- _What you have to do_: Every line that holds the word "computer" needs to be copied from the data below.
---*---
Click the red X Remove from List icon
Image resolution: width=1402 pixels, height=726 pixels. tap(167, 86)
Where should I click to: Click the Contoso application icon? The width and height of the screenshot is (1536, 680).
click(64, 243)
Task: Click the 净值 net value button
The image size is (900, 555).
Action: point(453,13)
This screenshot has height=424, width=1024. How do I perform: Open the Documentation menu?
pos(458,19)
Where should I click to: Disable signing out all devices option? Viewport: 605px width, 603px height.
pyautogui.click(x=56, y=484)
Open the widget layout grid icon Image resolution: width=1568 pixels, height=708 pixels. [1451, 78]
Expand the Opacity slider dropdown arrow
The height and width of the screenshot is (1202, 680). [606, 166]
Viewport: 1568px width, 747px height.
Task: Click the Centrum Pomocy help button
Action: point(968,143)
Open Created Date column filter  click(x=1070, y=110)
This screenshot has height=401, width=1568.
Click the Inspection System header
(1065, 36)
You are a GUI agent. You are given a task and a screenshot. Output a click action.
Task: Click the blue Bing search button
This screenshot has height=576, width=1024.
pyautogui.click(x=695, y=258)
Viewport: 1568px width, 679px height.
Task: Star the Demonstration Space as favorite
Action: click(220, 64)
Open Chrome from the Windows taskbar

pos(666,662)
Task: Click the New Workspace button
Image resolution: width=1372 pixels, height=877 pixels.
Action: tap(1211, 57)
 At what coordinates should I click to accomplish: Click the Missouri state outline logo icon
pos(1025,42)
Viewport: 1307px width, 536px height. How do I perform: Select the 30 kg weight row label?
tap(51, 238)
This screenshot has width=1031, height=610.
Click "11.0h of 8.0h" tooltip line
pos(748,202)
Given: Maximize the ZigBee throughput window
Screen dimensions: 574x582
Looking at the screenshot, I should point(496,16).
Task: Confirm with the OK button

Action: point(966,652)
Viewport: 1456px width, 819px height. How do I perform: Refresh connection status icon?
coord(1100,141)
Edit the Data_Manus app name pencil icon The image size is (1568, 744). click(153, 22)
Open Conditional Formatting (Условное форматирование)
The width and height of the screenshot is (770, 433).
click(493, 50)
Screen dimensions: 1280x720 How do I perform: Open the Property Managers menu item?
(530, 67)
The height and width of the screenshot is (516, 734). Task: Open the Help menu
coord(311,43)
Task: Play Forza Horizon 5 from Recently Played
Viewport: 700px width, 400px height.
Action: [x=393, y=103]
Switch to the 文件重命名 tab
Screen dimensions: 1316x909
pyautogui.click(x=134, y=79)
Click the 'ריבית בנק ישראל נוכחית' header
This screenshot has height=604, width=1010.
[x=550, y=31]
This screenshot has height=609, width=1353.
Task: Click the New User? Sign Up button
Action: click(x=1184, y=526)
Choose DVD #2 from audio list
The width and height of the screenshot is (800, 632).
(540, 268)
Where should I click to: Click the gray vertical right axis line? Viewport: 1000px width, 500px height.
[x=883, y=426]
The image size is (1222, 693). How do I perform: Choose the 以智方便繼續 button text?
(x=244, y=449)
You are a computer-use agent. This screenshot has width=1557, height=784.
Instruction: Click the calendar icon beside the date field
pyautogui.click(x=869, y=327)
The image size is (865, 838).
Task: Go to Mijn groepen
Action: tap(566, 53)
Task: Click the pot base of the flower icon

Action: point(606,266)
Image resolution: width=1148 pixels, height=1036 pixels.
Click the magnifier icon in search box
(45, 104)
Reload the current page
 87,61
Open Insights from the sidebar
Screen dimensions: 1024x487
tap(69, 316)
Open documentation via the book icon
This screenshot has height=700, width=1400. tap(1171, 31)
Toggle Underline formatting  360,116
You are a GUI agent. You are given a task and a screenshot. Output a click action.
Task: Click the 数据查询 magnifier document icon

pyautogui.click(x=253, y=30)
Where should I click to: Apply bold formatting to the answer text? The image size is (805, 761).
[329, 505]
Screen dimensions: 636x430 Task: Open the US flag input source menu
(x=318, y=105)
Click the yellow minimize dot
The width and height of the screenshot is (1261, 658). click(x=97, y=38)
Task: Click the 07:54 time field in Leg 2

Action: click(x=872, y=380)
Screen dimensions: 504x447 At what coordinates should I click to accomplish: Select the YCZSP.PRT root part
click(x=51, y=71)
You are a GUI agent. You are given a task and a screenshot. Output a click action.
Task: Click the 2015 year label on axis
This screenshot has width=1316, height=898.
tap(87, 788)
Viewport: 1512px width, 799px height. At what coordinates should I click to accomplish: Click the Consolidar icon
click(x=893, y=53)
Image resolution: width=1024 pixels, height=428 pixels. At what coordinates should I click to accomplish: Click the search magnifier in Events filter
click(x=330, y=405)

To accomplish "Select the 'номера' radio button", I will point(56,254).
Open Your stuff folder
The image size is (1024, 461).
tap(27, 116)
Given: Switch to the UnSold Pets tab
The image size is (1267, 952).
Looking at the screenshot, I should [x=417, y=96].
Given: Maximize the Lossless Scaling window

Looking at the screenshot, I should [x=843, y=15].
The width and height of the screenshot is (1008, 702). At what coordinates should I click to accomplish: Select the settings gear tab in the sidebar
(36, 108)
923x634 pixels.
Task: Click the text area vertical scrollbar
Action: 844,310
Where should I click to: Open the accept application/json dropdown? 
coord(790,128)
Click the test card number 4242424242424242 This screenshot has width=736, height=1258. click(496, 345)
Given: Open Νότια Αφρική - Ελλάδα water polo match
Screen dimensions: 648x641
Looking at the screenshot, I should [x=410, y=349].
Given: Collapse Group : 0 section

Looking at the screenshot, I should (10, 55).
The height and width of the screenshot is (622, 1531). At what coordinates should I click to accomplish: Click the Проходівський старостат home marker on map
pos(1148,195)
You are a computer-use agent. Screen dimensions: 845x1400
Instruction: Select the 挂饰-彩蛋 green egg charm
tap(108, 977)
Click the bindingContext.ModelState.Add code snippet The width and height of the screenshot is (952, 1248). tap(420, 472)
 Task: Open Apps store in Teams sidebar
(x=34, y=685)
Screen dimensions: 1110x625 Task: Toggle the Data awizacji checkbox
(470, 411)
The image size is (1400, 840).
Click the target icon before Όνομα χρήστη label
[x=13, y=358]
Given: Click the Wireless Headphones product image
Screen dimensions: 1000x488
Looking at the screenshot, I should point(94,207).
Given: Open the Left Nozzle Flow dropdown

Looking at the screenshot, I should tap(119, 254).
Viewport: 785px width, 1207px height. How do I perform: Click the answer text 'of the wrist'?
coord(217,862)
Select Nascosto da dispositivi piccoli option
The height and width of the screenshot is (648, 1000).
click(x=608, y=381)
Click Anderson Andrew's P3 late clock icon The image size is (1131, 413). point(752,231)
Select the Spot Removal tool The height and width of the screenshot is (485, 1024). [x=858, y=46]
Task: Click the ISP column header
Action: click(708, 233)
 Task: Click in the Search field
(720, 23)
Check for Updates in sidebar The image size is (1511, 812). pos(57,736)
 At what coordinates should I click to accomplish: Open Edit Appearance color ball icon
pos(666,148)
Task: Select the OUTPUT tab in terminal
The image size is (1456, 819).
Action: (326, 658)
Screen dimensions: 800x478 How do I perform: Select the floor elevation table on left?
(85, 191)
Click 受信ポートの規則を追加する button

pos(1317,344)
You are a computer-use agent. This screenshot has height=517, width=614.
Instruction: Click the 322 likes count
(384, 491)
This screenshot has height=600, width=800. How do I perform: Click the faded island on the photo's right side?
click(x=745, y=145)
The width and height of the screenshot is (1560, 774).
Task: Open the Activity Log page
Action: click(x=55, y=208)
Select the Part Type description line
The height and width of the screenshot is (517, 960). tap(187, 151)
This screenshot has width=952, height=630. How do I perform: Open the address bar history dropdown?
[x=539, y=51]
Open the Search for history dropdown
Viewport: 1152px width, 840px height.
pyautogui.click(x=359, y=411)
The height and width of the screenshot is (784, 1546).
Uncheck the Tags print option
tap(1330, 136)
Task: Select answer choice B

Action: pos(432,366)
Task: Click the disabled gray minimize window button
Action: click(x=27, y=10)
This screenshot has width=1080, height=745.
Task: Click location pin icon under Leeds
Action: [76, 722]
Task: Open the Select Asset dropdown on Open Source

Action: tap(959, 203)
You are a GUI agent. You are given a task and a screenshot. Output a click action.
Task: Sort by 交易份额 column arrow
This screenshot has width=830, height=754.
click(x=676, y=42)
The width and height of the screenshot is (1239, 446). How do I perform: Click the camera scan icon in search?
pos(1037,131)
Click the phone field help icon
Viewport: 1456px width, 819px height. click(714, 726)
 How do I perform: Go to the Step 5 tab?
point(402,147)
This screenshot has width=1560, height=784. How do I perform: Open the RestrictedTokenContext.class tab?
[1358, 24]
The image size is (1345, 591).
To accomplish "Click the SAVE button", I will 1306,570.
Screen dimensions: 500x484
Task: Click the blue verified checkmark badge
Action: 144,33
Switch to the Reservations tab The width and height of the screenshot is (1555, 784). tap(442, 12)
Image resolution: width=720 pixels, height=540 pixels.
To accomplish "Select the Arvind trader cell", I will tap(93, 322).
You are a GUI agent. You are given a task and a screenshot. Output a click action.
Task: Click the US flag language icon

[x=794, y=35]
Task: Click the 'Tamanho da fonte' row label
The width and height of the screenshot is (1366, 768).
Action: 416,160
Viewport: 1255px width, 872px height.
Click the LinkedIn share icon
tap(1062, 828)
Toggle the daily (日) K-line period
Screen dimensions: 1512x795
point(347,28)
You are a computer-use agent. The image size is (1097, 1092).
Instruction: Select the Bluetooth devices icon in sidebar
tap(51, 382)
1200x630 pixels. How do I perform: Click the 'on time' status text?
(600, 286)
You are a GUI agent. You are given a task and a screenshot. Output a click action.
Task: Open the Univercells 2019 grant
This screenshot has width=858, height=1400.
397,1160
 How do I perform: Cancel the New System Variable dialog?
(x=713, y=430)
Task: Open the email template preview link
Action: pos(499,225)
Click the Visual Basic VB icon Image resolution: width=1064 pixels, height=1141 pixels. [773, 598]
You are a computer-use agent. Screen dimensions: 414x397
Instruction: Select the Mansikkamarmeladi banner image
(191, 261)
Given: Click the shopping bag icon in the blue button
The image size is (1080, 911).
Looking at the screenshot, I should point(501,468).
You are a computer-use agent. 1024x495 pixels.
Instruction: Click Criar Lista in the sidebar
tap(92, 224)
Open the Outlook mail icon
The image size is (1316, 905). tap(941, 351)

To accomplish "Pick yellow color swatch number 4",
---*---
- _Output of the exercise_:
You are a computer-use agent. This screenshot has width=1557, height=784.
You are a computer-use agent. Screen dimensions: 845x1400
You are a computer-use agent. This screenshot has height=517, width=614.
You are a computer-use agent. The image size is (1097, 1092).
You are a computer-use agent. Screen dimensions: 414x397
You are a computer-use agent. 1024x495 pixels.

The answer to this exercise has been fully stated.